• **INPUT**:
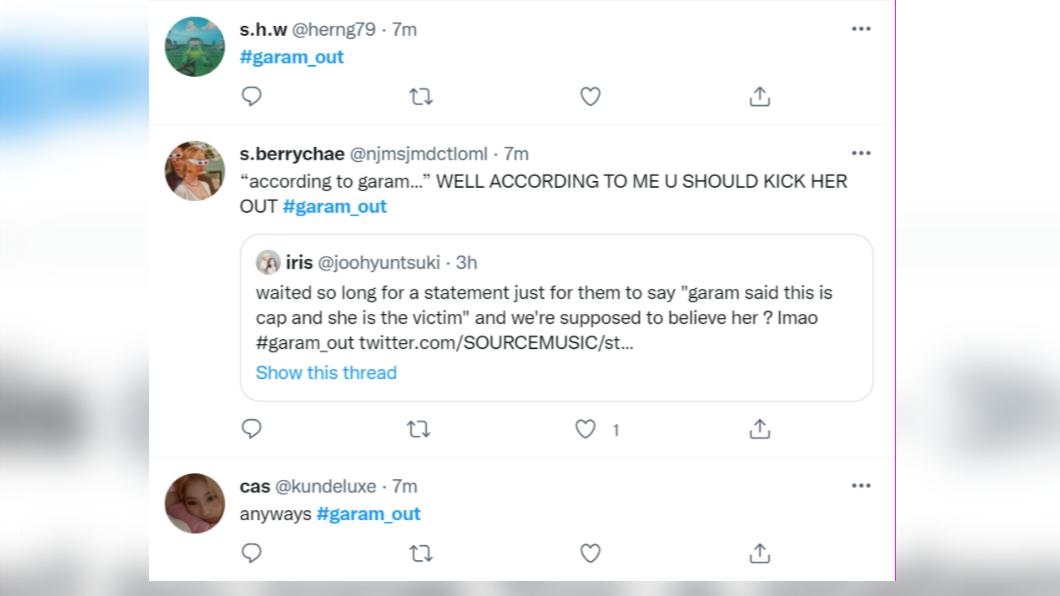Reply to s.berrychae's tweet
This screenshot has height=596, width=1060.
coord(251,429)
...
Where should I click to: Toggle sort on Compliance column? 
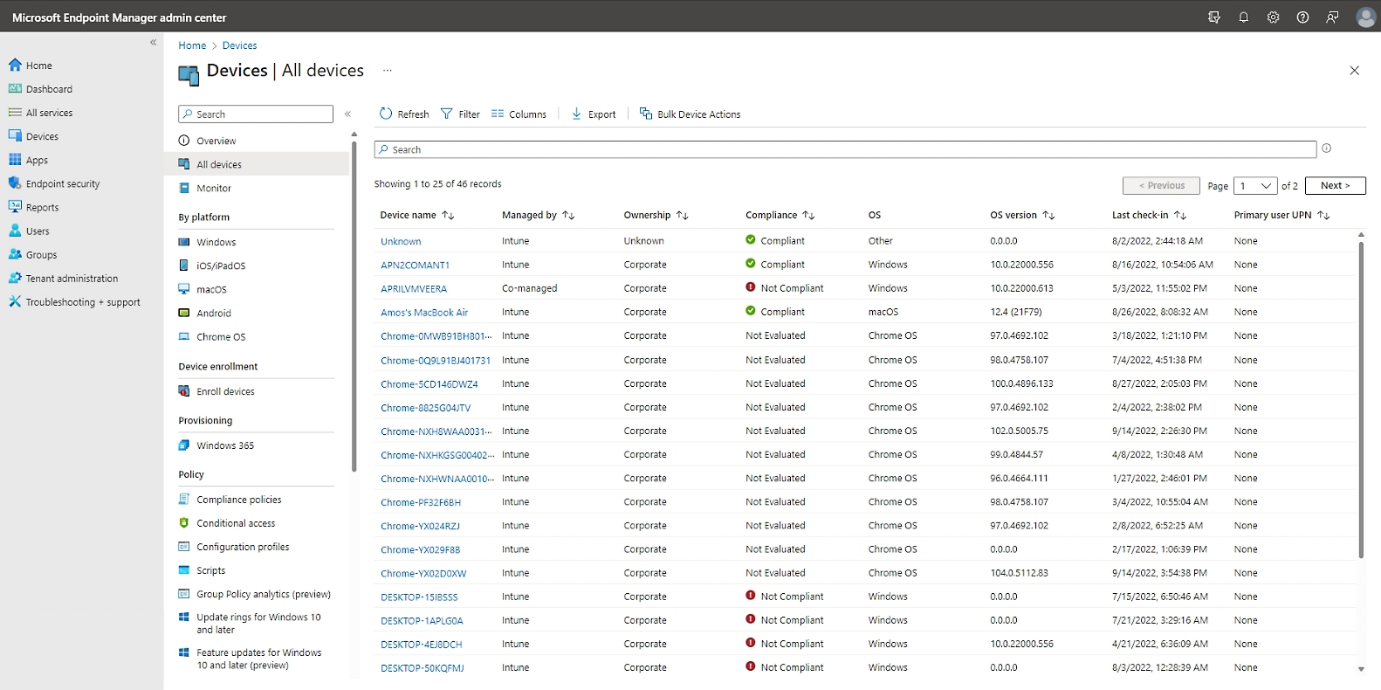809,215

• **YOUR OBJECTIVE**:
Which rows contain the word "column"? Extract each of them and copy the whole row.

• **SOLVED EXERCISE**:
Where should I click to: Toggle sort on Compliance column? 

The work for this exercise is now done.